Усталость и желание - они отгораживали её от действительности какой-то стеклянной стеной. Она вспоминала Жака, его руки, его губы - и волнение охватывало её горячей волной, причудливо переплетаясь с усталостью. Достучаться до неё через эту стену из внешнего мира мог только Лори, потому что малышка продолжала находиться как бы внутри нее. Во всяком случае - в пределах стеклянной стены.

Лори было три года, поэтому Жанна боялась, что мальчик будет скучать по отцу и задавать ей массу вопросов. Этого не случилось: Лори как бы не заметил исчезновения Марка. Впрочем, и присутствие Жака не вызвало у него недоумения. Их добровольное заключение не тяготило мальчугана: он часами играл в кубики в углу комнаты или просто сидел, глядя в окно. Совсем как она, его мать...
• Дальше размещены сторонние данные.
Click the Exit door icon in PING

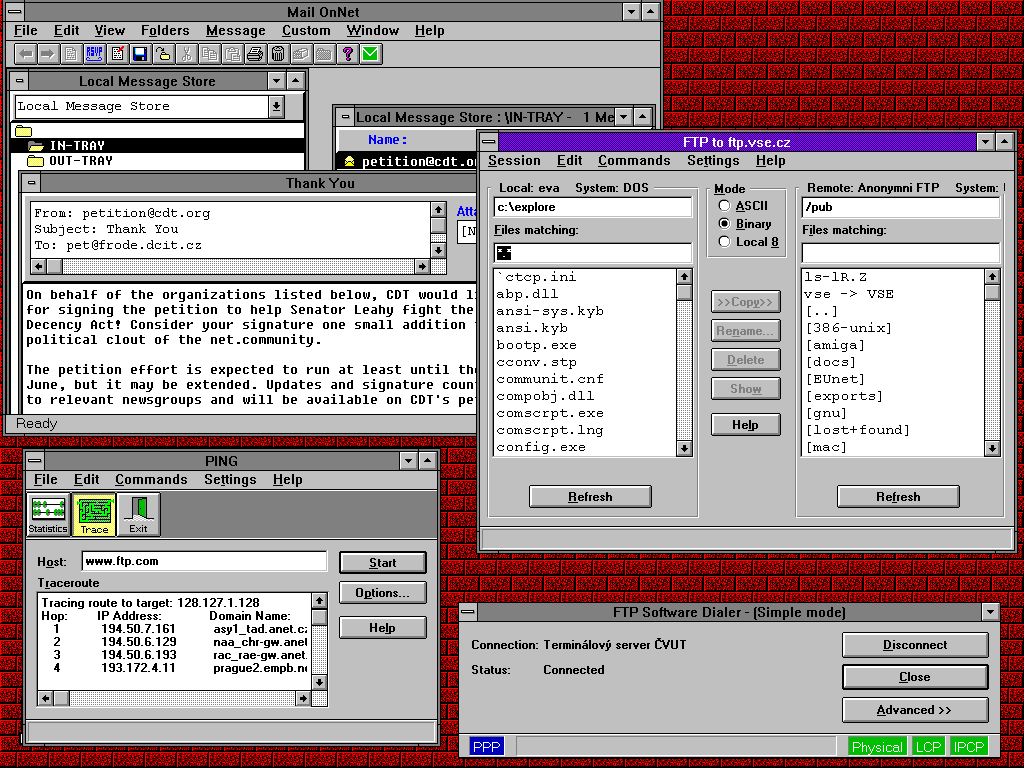coord(138,514)
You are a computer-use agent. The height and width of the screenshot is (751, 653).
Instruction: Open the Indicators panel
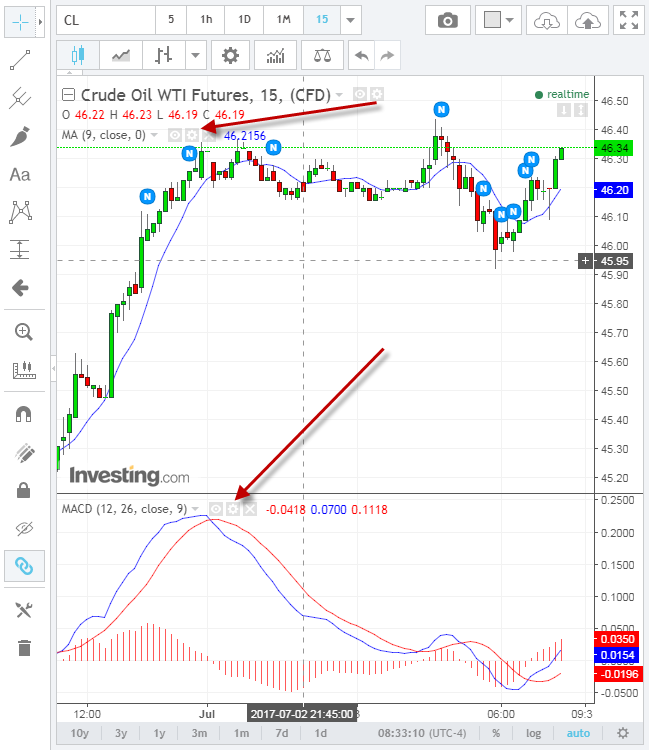click(274, 56)
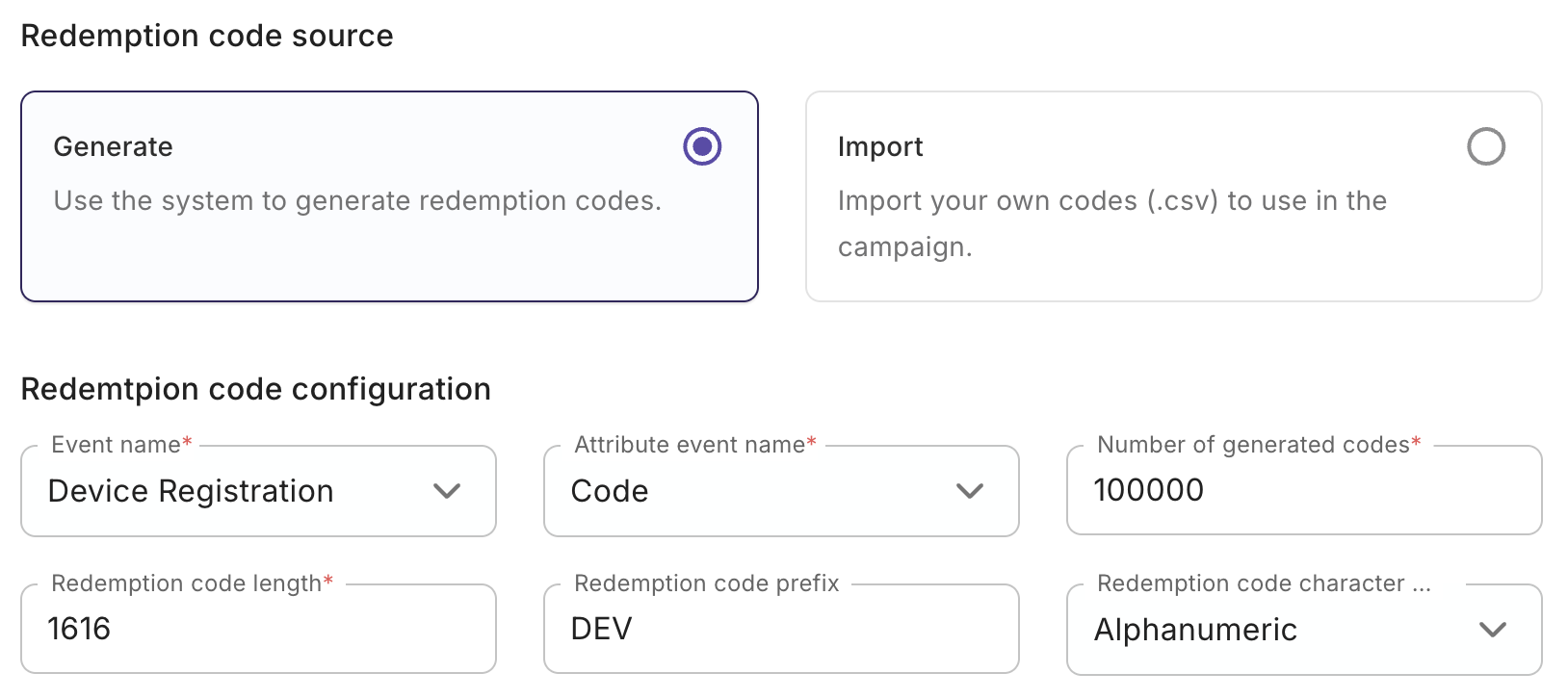
Task: Select the Generate radio button
Action: point(702,146)
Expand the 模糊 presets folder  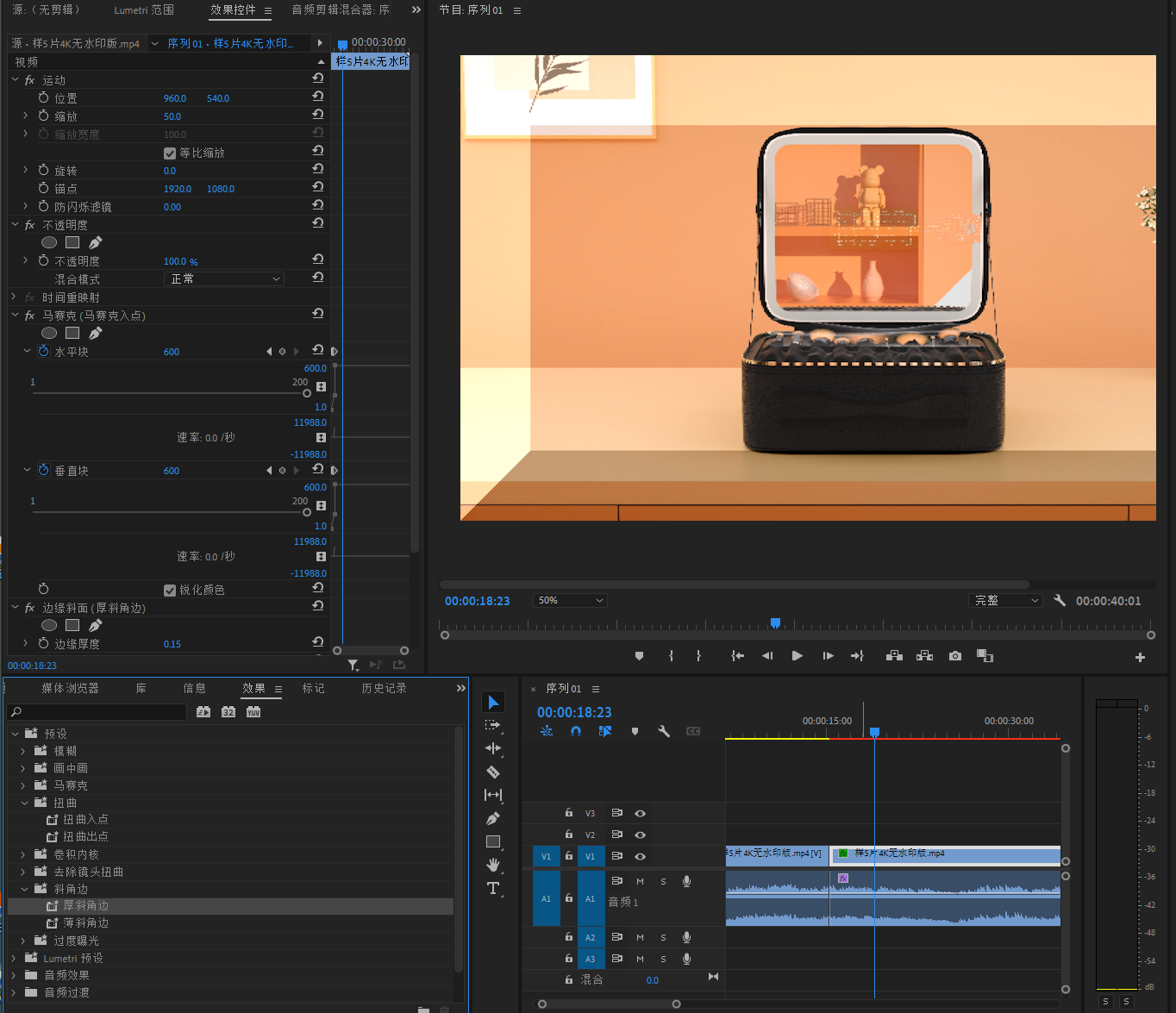pyautogui.click(x=23, y=751)
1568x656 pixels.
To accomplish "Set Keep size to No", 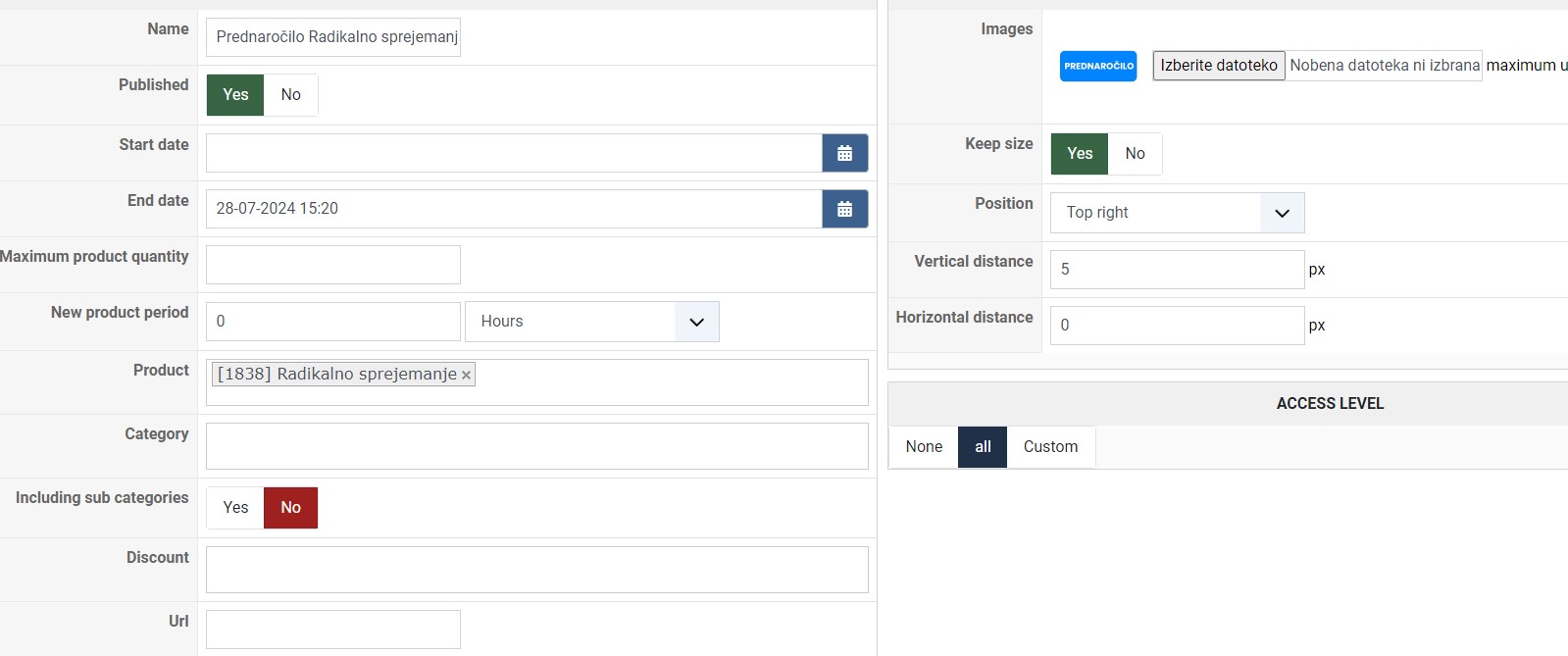I will tap(1135, 154).
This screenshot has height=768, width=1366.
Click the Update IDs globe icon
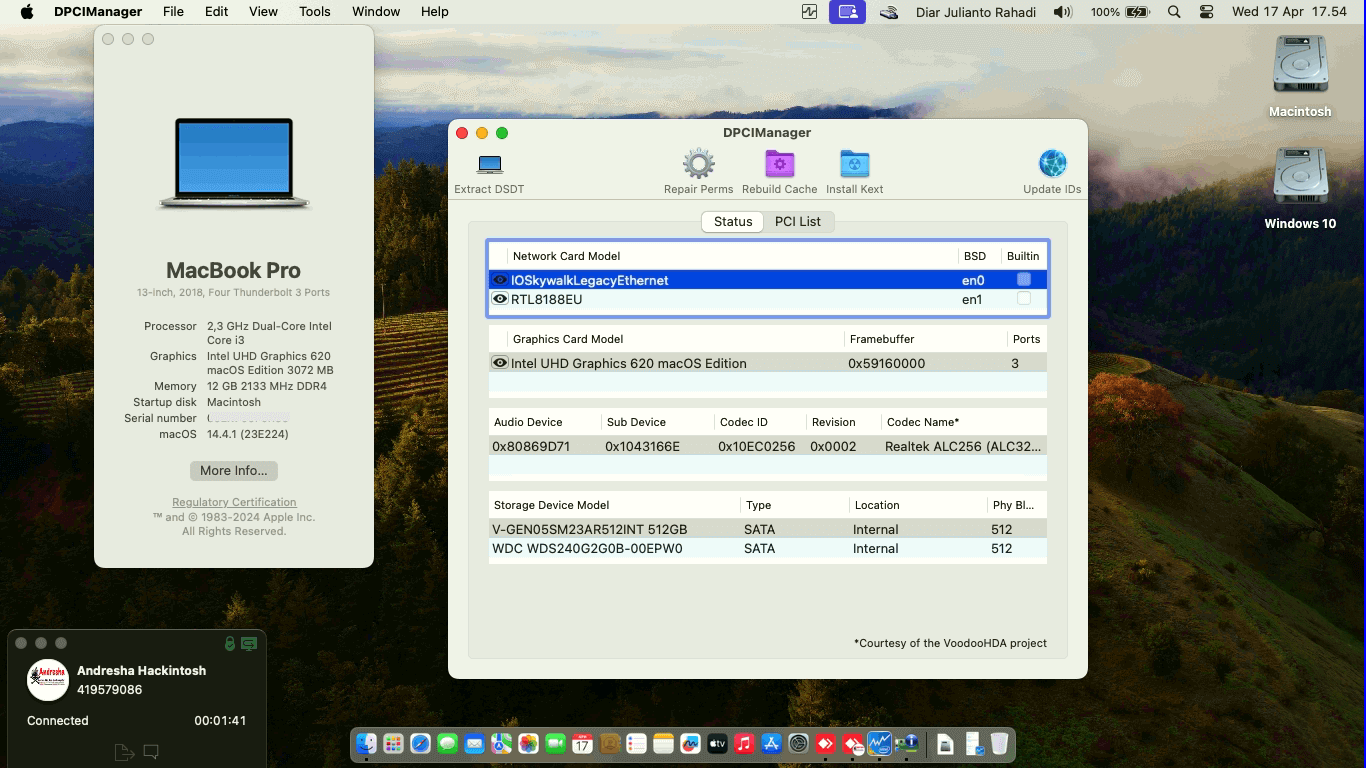(x=1051, y=162)
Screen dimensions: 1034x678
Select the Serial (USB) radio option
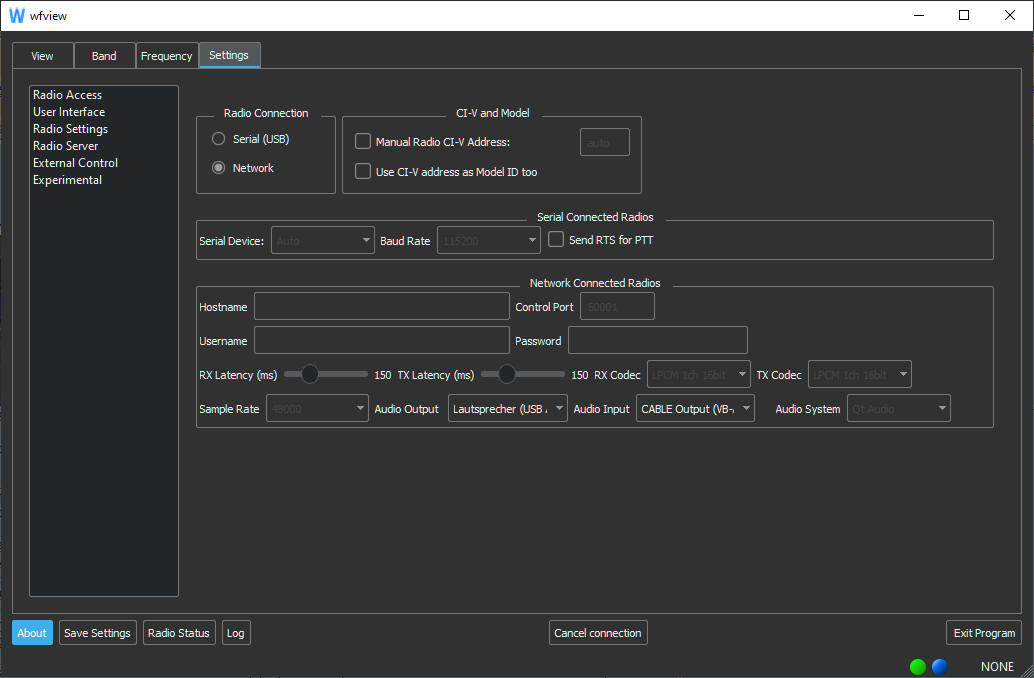tap(219, 139)
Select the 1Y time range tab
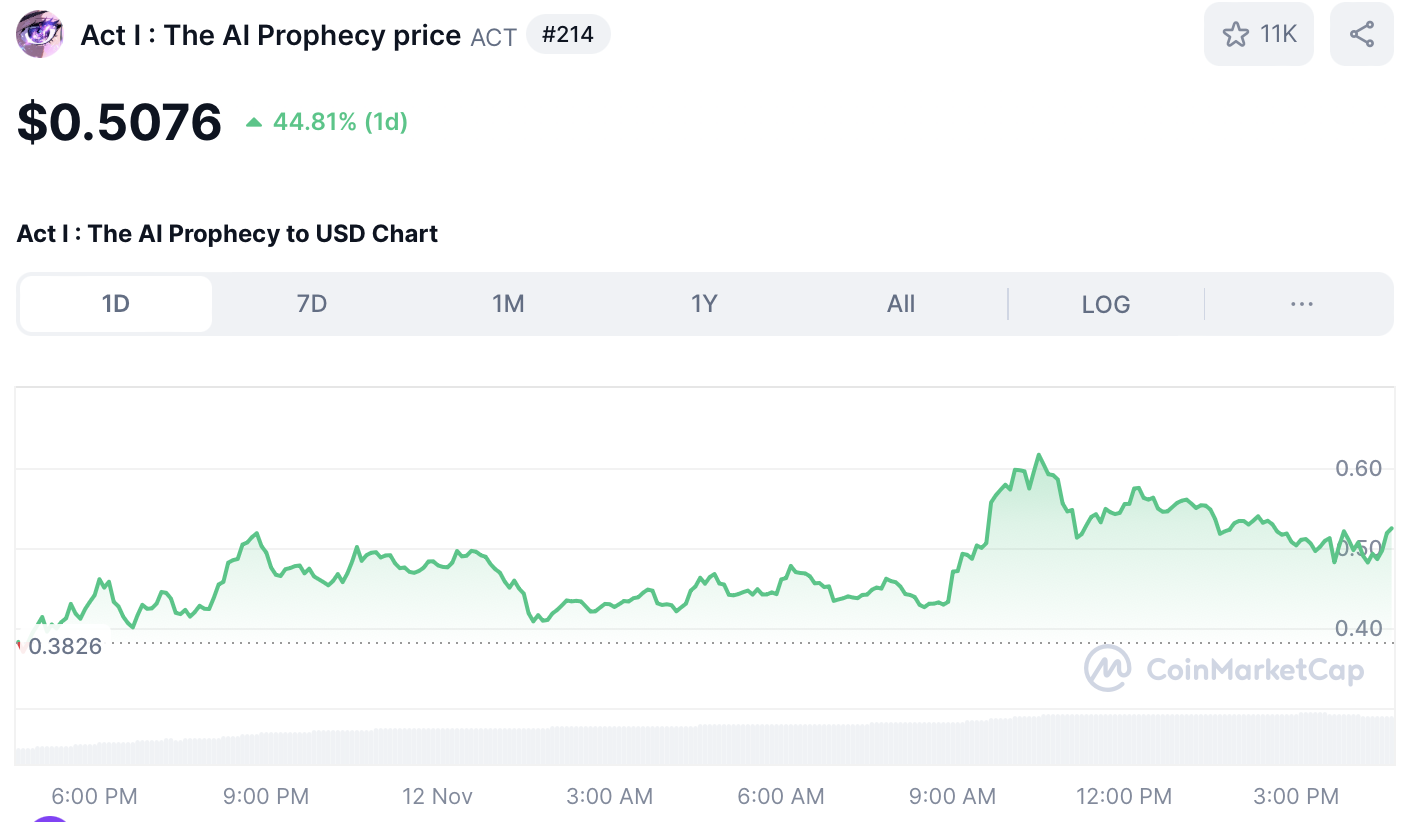 point(704,304)
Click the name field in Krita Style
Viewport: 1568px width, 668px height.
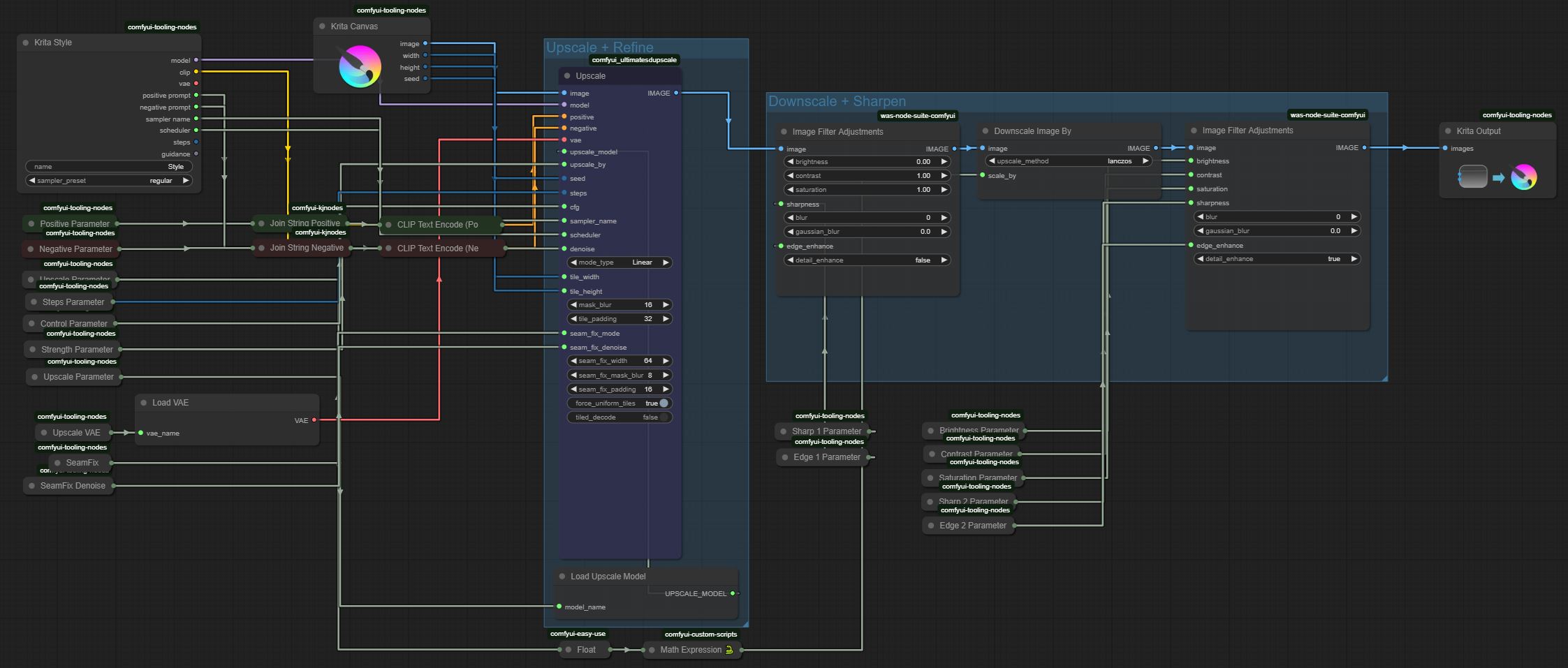click(109, 167)
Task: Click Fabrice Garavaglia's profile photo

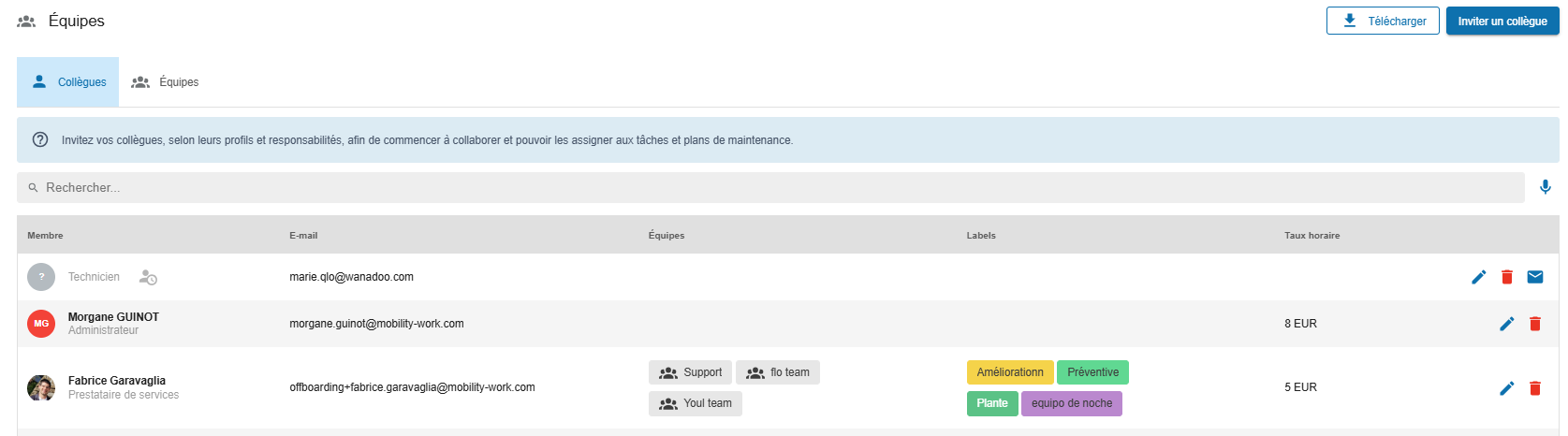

Их разговоры с Жаком временами напоминали диалоги театра абсурда. Они могли долго и серьезно обсуждать вопрос, стоит ли класть хлеб в хлебницу, чтобы он не черствел, или лучше "оставить его умирать естественной смертью", то есть черстветь на столе. Иногда они часами играли с Лори в детское домино с картинками. И все это было неотъемлемой частью их любви друг к другу, все это находилось внутри стеклянной стены, куда посторонним не было доступа.

Иногда она почти жалела о том времени бездумной отрешенности и бесчувственности, которое она переживала до появления Жака в её спальне. Жалела тогда, когда они - и Жак, и Марк! - лежали рядом с ней, по обе стороны от нее, один живой и близкий, но все-таки недосягаемый, второй бесплотный и неощутимый, но до жути реальный. Жанна понимала, что это симптомы тяжелой депрессии, возможно даже душевного заболевания, но она почти наслаждалась ими. И если бы ей предложили спасительное средство, успокоительное, исцеляющее лекарство, которое помогло бы ей вернуться в реальную жизнь, она бы отказалась. Реальной для неё была только боль, все остальное не имело никакого значения.

Но даже тогда я понимала: это не может продолжаться бесконечно. Я спаслась от несчастного брака, но заплатила за это слишком дорогую цену, чтобы стать счастливой. И за Жака я ухватилась, как утопающий за ветку, не задумываясь над тем, что с ним будет.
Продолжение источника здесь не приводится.